武器は舞台用の作り物だが、鍛え上げられた鋼の肉体と見上げるばかりのジャイアントの体躯、そこから吹き出す猛々しい闘気は、紛れもなく本物である。
「■■■■□□■□□□■■ーーー!!!」
現れるやいなや、天に向かって咆哮する巨人。空気が震え、大地さえも揺れた。
漢の名は、シャルグ・ザーン(ea0827)。今はかのギリシアの英雄、ヘラクレスの役に心身ともになり切っている。1人の露西亜な少女の願いを受け、聖は‥‥宝物を入手するために参上、という設定である。細かい突っ込みは不要。大切なのはノリと勢いだ。
いきなり登場した筋肉の塊に目を丸くする盗賊達に、肉食獣のような瞳を向けると、
「□□□■■□□■■ーーー!!」
再び吼え、無造作に手にした武器を振り落とす。
──どっこーん!!
作り物の戦斧なのに、舞台にあっさりと突き立ち、引き裂き、破壊音と破片を巻き上げつつ床板を貫通、それどころか殆ど舞台全体をまっぷたつに割ってしまい、多くの盗賊達を余波で吹き飛ばした。あらかじめ舞台に何か細工していたらしいが‥‥それでもこの一撃の見た目は、恐ろしくインパクトが強かったろう。
「‥‥ば、バケモノかっ!!」
思わず偽アーサー王が腰を抜かしてその場にへたり込む。
「さあ、諦めなさい、抵抗は無駄です」
「せやせや。あんたのおかーさんは泣いてるで!」
ハンナが見下ろし、クィーはいつの間にか持ち替えた武器、ハリセンを笑顔でさすっていた。
「な、なにおぅ、まだまだ!」
それでも偽物は剣を構えようとしたが、今のシャルグの一撃の影響か、持っていた剣が根元から折れてしまっている。

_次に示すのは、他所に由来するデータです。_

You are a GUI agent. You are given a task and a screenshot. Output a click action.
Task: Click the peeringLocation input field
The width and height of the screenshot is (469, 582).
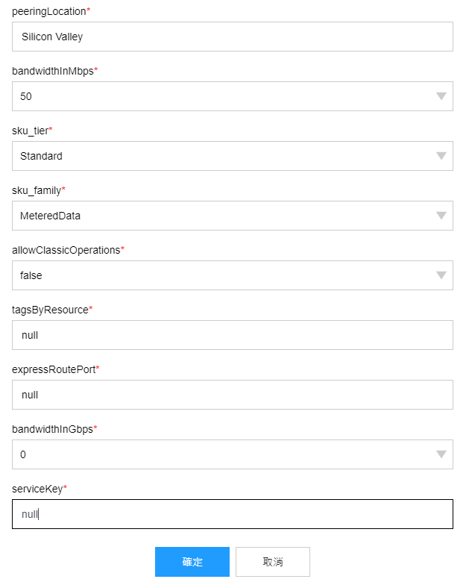pos(233,37)
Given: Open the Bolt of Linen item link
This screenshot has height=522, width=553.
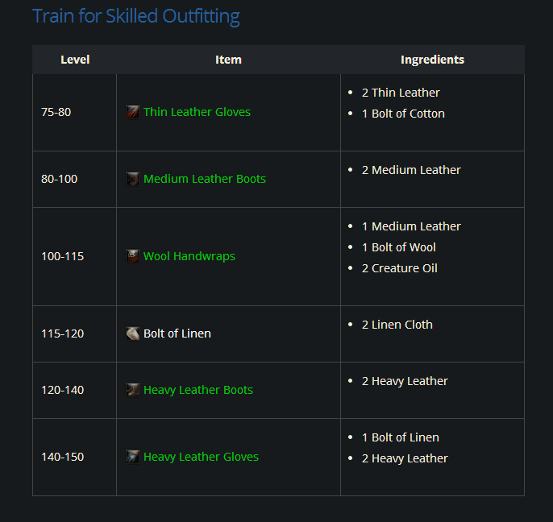Looking at the screenshot, I should point(177,334).
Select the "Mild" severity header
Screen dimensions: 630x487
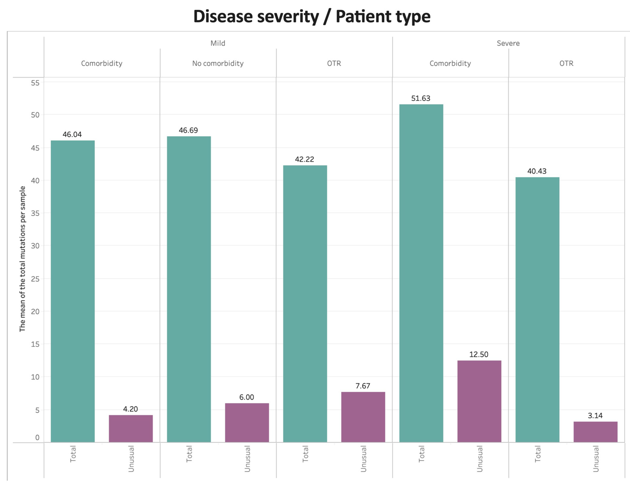pos(218,43)
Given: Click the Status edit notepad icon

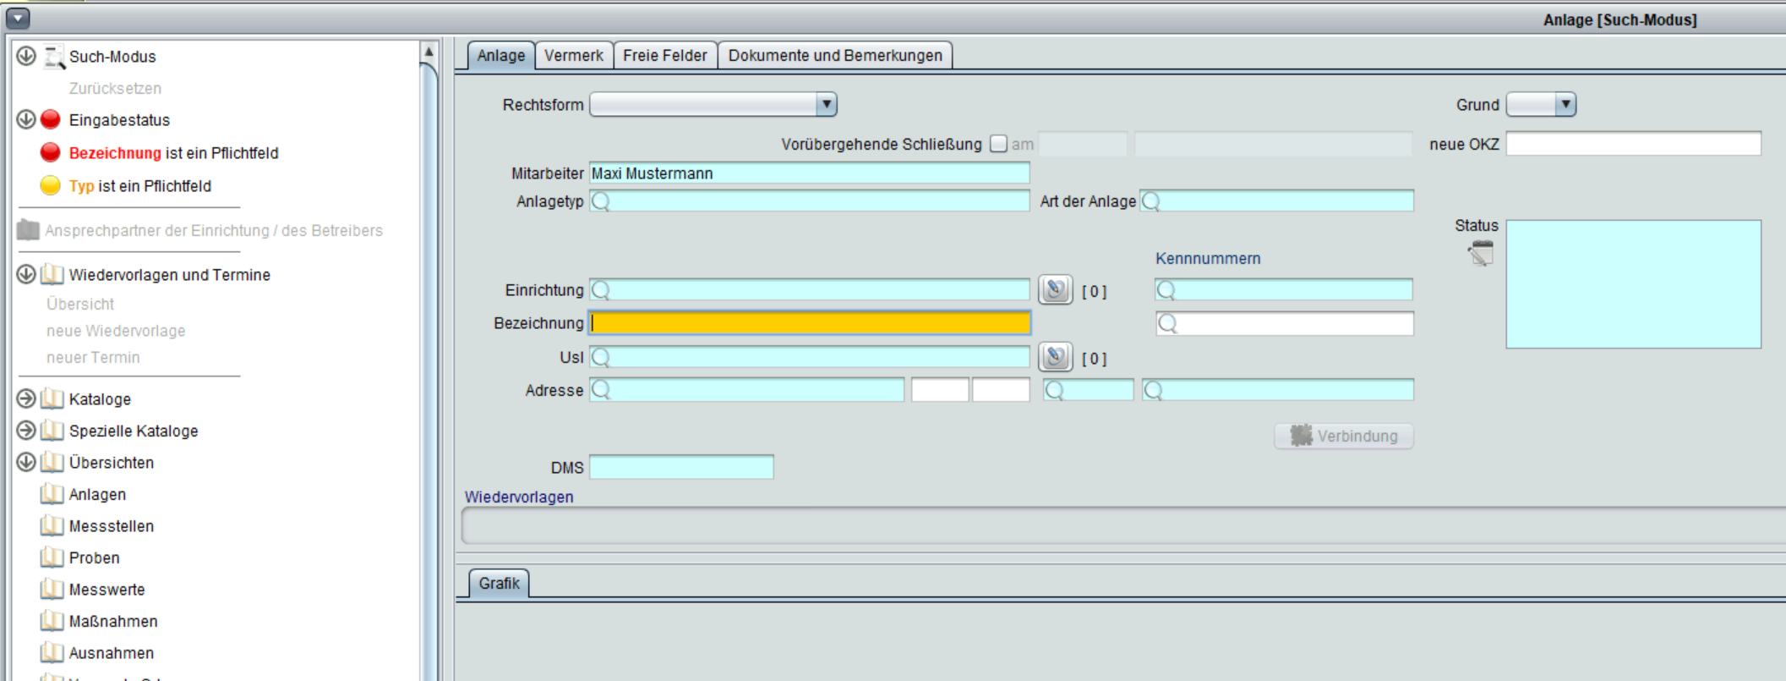Looking at the screenshot, I should pyautogui.click(x=1481, y=253).
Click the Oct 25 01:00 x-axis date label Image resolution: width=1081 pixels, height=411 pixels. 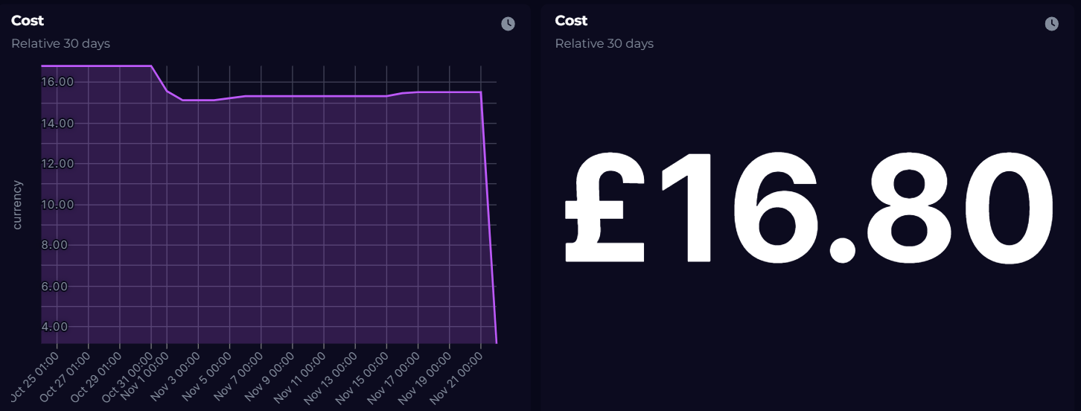36,376
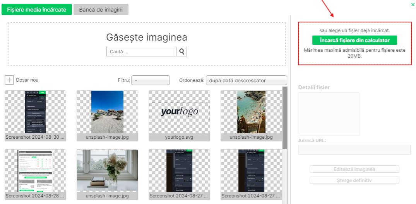The width and height of the screenshot is (416, 204).
Task: Choose the aerial coast unsplash-image thumbnail
Action: pos(251,112)
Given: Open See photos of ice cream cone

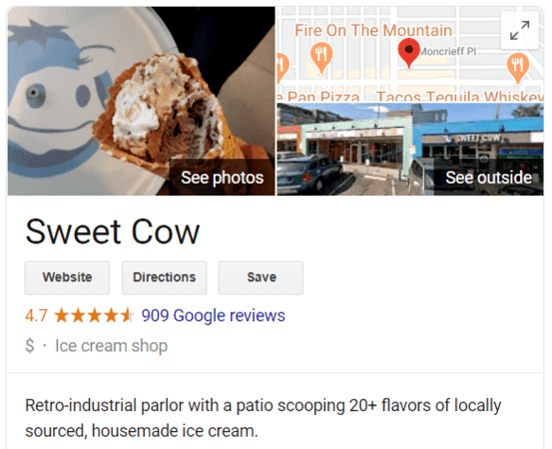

「く、来るんじゃねえ! この剣はな、実は見えない剣なんだぞ!」
本当かどうかは知らないが、たぶんその言葉は口からでまかせだったに違いない。
「そうか‥‥」
一方、それを聞いてハンナは静かに頷くと、すっと腰を落し、低く構える。
「武器を持たぬ相手に手を出すのは騎士としてあるまじき行為だが、貴様がそう言うのであれば遠慮はいるまい。全力で叩かせてもらおう」
「‥‥へ?」
「ゆくぞ、我が必殺剣!!」
「わー! ちょちょちょっとマテーーー!!」
偽物は叫んだが、もちろんハンナは待たなかった。
「”舞台上にて約束された”──」(エクス──)
ハンナの体が、オーラパワーの力を受けて淡く輝く。
「”勝利の剣”ーーー!!」(カリバーーー!!)
光が流れ、剣が閃いた。
「ほんが〜〜〜〜〜〜!!」
衝撃に弾き飛ばされた偽物が、舞台から遥か遠くに弧を描いて飛んでいき‥‥あえなく退場。
「三流悪人は滅びるのが世の常なのです」
会場からそれを見送りつつ、そう呟くシーツオバケ、虎真。
「‥‥ふっ、美しさの勝利ですね」
と、ユエリーが髪をかきあげる。
2人の足元には、青い鎧の槍兵みたいなのとか、目隠しをした騎乗兵みたいなのとか、女装した魔術師みたいなのとか‥‥そんな格好の盗賊の一味がまとめて縛られていた。2人の手並みだ。全員の額に『グランドクロス参上』と書かれた紙が貼り付けられている。
「お〜ほっほっほ、わたくしのランスロットは何処かしらん〜☆」
ユーノはまだ歌っていた。お好みの相手はなかなか見つからないようである。
「悪が栄えたためしはないんやで。あっはっはっは」
ハリセン片手に、笑顔のクィー。
「■■□□■□□■ーーー!!」
「そういえばまだおぬしがいたな。よかろう、雌雄を決しようぞ。来い!」
舞台の上では、アーサー役のハンナとヘラクレス役のシャルグが最後の戦いを演じ始め、完全に主役を奪っていた。片隅にはどこかで見たような木と怪盗が白目を剥いて転がっていたが‥‥まあ、それはそれ。
冒険者達の繰り広げる舞台に、観客達は惜しみない喝采を送り、たいへんに盛り上がったとの事だ。
なお、依頼料とは別に、舞台に投げ入れられたおひねりも、多少は彼らの懐を潤したそうな。